Yeah I think in every age, the artistic radical is popular and simultaneously unpopular. And they only achieve the kind of rosy glow of history once their time is past, and once there's nobody around to say, "well actually".... you know Aeschylus' Oresteia, was a very shocking innovation. You know, in 5th century BC, Attica, and then you had the shock of the new and Sophocles adds another actor, and the shock when Euripedes adds a third. I think one of the things I really do like, one of the things that tripped across early in my career was Japanese Noh theatre where the rules were so specific and so detailed that even a relatively simple, small diversion from the rule creates a sense of surprise for the audience. And I really like that idea, about making rules on stage, which exist there to be broken.
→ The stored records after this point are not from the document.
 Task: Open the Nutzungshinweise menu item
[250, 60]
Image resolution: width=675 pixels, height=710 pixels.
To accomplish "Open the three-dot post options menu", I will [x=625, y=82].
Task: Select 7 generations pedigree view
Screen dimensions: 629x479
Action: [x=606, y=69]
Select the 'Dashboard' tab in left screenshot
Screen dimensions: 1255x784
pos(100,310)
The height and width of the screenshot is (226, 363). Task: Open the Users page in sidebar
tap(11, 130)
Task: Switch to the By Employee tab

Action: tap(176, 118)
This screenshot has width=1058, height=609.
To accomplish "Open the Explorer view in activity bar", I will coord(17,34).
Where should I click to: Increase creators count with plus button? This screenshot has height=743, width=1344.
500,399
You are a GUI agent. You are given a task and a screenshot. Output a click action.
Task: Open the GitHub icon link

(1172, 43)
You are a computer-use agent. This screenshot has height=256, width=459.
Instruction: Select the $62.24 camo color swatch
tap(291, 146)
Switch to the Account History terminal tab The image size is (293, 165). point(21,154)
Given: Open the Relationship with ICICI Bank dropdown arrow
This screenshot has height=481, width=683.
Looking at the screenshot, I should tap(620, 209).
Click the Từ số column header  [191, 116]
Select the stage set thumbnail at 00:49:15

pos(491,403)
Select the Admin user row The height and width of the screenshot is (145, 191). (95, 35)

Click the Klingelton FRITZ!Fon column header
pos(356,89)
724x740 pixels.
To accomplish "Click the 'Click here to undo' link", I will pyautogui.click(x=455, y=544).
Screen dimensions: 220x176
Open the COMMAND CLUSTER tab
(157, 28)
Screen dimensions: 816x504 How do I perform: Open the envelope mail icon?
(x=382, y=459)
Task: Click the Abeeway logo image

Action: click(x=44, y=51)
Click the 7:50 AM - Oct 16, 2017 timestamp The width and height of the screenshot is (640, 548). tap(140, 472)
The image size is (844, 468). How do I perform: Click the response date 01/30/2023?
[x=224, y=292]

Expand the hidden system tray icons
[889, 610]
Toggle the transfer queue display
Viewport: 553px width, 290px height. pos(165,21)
Is there any specific way you try to do this in Blood For Blood?
Yeah. Our stage doesn't have a traditional setting. It is one hundred identical chairs arranged in a grid with a meter square devoted to each chair. It's an absolutely geometric pattern, very elegant, very antiseptic. And then the damage, which is done to people during the course of the story, is recorded on the set by the way that the chairs, which began in a tight geometric, have been disturbed. So the world of particularity, symmetry, geometry is gradually eroded as the production evolves.

I was wondering if there was anything specific or even holistic that you want audience members to take away in Hong Kong or other places?
I feel, ultimately, the job of a piece of theatre is to transport the audience. I think we have to make them forget that what they're watching is being presented in the Hong Kong amphitheatre in 2016. They have to be seduced by the world of the show. But I think what audiences really want is to be taken by surprise. So to be consistent with that, I think it's up to me to make a production which is completely different from what the audience would've anticipated they were going to see. So this particular experience, while it seems to have the same DNA as the original story, is actually a complete surprise.